Finally, cloud cover might be changing and becoming less reflective as a result of warming. Cloud responses to climate change are one of the largest drivers of uncertainty in future warming. One of the main reasons that some climate models find a higher climate sensitivity is due to their simulation of less-reflective clouds in a warming world.

The Science study concludes that the 2023 heat “may be here to stay” if the cloud-related albedo decline was not “solely” caused by natural variability. This would also suggest the Earth’s climate sensitivity may be closer to the upper range of current estimates, it notes.

Methodology

Carbon Brief built on work previously published in the IGCC 2024 and WMO state of the global climate 2024 reports that explores the role of different factors in the extreme temperatures in 2023, 2024 and 2025.

The impact of El Niño Southern Oscillation (ENSO) on the temperatures was estimated using a linear regression of the annual mean global temperature anomaly on the Feb/Mar Niño 3.4 index. This resulted in an impact of −0.07C, 0.01C and 0.13C for 2022, 2023 and 2024 respectively (with a 95% confidence interval of ±0.13 ºC).

It is important to note that the uncertainties in the ENSO response estimated here also incorporate other sources of unforced internal (modes of variability in other basins such as AMV), and potentially some forced variability. The bar in the combined figure is labelled “El Niño and variability” to reflect this.

For details on calculations of the temperature impact of shipping and Chinese SO2 declines, see Carbon Brief’s explainer on the climate impact of changing aerosol emissions.

Solar cycle 25 was both slightly earlier and slightly stronger than prior expectations with a total solar irradiance anomaly of 0.97 watts per metre squared in 2023 relative to the mean of the prior 20 years. This resulted in an estimated radiative forcing of approximately 0.17 watts per metre squared and an estimated global surface temperature increase of 0.07C (0.05C to 0.10C) with a one- to two-year lag based on a 2015 study. Thus, the impact on 2023 and 2024 is around 0.04C and 0.07C, respectively (+/- 0.025C). This is a bit higher warming than is given by the FaIR model, as the 2015 study is based on global models that have ozone responses to the UV changes, which amplifies the temperature effects a bit.

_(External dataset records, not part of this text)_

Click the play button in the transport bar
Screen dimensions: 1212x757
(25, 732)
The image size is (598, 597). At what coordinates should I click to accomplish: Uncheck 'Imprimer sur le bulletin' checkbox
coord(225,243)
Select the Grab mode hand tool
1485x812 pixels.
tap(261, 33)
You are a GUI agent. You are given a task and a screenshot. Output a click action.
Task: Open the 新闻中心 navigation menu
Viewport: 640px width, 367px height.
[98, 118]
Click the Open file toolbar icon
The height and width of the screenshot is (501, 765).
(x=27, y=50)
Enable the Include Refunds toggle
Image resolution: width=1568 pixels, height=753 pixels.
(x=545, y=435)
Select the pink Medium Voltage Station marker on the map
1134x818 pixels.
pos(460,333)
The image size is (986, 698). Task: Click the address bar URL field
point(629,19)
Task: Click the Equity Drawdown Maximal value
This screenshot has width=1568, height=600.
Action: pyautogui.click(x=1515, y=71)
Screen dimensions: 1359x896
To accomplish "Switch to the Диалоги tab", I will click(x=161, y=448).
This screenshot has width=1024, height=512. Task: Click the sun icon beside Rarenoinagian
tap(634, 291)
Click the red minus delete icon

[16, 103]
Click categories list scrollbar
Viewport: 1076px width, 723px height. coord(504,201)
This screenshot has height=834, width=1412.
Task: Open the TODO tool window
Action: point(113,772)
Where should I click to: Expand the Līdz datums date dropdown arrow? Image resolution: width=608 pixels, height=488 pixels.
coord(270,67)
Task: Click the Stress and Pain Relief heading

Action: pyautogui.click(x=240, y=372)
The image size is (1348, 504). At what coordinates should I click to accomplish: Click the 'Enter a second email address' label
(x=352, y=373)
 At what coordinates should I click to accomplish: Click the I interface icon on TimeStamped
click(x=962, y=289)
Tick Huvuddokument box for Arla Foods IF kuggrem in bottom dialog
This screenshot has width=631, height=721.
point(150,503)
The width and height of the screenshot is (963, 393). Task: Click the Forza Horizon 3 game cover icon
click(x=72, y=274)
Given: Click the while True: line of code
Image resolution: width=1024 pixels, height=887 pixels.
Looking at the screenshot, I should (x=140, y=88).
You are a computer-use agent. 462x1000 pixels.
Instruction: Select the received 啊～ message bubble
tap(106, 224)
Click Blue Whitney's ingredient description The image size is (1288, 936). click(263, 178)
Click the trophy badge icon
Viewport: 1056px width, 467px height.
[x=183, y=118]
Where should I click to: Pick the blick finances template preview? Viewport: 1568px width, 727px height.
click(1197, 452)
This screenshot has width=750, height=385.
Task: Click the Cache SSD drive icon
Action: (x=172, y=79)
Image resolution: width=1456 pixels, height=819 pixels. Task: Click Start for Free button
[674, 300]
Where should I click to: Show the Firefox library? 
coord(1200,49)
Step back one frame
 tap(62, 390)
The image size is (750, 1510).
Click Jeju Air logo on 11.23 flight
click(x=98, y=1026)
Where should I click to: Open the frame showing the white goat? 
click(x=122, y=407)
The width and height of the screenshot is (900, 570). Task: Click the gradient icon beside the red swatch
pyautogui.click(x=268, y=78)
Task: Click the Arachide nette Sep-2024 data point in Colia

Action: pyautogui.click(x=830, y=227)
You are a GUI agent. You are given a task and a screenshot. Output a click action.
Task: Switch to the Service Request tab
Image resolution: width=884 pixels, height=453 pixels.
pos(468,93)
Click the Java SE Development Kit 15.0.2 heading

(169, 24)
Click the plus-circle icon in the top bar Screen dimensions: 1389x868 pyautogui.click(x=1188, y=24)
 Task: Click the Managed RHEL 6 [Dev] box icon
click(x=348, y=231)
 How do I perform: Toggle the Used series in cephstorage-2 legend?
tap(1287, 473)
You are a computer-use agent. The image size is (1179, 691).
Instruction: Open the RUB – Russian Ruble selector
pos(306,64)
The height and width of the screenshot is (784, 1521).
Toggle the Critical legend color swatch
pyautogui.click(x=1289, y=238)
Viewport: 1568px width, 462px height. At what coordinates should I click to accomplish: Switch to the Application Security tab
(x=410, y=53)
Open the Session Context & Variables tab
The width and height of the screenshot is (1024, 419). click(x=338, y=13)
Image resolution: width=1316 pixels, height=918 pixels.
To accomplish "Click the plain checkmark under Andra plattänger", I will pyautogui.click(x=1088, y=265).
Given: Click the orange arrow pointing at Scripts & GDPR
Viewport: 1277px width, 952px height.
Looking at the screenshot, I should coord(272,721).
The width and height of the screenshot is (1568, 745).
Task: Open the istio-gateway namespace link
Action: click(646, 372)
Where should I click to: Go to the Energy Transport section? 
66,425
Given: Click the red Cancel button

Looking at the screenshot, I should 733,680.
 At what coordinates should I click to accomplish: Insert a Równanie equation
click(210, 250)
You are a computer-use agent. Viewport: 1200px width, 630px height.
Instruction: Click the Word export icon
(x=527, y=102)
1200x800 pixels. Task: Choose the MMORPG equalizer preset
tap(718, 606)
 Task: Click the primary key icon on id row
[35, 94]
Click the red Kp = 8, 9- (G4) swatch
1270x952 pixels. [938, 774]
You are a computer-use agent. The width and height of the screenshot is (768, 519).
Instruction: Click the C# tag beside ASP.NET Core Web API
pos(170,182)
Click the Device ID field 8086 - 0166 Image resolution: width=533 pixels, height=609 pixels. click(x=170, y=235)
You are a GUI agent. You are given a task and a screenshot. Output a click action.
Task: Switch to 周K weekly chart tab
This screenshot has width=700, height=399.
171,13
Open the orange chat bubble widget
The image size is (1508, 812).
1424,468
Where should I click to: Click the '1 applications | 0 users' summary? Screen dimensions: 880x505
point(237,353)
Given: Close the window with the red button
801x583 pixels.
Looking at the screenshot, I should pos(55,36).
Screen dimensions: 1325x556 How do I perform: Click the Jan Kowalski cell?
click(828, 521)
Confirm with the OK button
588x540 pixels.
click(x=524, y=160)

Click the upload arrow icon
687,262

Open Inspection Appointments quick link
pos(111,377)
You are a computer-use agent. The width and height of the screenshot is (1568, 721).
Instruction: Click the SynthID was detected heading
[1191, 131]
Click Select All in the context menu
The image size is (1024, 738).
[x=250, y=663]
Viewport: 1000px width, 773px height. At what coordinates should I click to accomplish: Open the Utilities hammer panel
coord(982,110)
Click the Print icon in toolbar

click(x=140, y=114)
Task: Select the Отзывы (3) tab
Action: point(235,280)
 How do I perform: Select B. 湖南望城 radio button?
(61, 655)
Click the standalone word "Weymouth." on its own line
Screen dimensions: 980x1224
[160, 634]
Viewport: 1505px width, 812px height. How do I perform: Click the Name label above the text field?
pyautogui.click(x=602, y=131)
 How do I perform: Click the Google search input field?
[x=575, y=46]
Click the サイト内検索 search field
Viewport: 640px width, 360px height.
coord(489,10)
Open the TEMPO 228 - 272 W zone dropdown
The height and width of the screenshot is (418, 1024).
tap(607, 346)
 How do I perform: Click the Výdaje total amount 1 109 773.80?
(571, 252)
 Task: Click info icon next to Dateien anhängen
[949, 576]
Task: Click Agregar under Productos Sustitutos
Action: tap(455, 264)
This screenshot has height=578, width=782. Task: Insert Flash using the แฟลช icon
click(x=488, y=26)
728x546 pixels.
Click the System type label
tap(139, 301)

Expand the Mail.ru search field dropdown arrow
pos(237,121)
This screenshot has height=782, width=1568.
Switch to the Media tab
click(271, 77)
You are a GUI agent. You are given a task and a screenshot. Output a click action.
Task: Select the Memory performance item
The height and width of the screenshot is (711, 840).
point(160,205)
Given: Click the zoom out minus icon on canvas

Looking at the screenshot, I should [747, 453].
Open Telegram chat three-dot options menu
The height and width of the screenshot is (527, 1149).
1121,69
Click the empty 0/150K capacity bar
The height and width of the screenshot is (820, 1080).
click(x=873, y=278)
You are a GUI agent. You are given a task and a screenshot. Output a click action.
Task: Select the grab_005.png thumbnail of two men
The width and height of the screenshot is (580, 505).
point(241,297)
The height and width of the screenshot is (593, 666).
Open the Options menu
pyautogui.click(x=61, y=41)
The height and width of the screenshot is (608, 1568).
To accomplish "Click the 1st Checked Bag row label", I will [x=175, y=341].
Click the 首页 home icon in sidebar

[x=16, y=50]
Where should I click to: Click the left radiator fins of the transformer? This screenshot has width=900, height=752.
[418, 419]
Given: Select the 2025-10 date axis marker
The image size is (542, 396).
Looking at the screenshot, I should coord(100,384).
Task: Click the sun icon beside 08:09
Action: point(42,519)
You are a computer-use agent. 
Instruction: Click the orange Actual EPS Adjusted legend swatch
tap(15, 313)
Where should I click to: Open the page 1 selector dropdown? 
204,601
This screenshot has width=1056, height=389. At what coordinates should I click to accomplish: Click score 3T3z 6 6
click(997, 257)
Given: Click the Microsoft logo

The Hunga Tonga-Hunga Haʻapai volcanic eruption added both SO2 and water vapour to the stratosphere (up to 55km in altitude). The rapid oxidation of SO2 to sulphate aerosol dominated the radiative forcing for the first two years after the eruption. As a result, the net radiative forcing at the tropopause was likely negative; −0.04 watts per metre squared and −0.15 watts per metre squared in 2022 and 2023, respectively, implying a temperature impact of -0.02C (-0.01C to -0.03C) calculated using the FaIR model.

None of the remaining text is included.